Dataset records:
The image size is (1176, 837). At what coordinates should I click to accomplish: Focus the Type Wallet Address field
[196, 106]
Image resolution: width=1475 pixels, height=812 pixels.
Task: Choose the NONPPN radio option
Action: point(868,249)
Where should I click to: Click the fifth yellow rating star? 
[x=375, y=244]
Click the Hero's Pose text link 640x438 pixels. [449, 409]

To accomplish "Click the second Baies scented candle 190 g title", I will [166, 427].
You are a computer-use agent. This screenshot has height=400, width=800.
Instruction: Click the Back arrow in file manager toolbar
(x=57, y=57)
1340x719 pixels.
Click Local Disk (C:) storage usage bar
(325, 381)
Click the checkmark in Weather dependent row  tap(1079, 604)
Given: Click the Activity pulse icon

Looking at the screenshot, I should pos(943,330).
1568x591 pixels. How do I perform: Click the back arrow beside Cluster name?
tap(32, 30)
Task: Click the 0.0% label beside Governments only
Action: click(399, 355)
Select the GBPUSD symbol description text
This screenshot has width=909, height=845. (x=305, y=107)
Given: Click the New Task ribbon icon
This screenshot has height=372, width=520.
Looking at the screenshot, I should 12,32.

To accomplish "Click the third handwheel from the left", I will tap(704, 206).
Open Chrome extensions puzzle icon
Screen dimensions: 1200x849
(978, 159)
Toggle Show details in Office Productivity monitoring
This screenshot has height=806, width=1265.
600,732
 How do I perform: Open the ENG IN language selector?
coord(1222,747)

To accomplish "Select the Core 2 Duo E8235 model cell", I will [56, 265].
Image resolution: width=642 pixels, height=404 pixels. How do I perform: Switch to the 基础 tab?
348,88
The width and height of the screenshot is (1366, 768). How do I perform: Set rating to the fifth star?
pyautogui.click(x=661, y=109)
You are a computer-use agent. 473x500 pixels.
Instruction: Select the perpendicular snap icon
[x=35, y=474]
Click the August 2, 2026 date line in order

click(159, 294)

Problem to work on: Pull every line with "agent" from the records.

Solution for this exercise:
You are a computer-use agent. This screenshot has height=400, width=800.
You are a computer-use agent. 473x500 pixels.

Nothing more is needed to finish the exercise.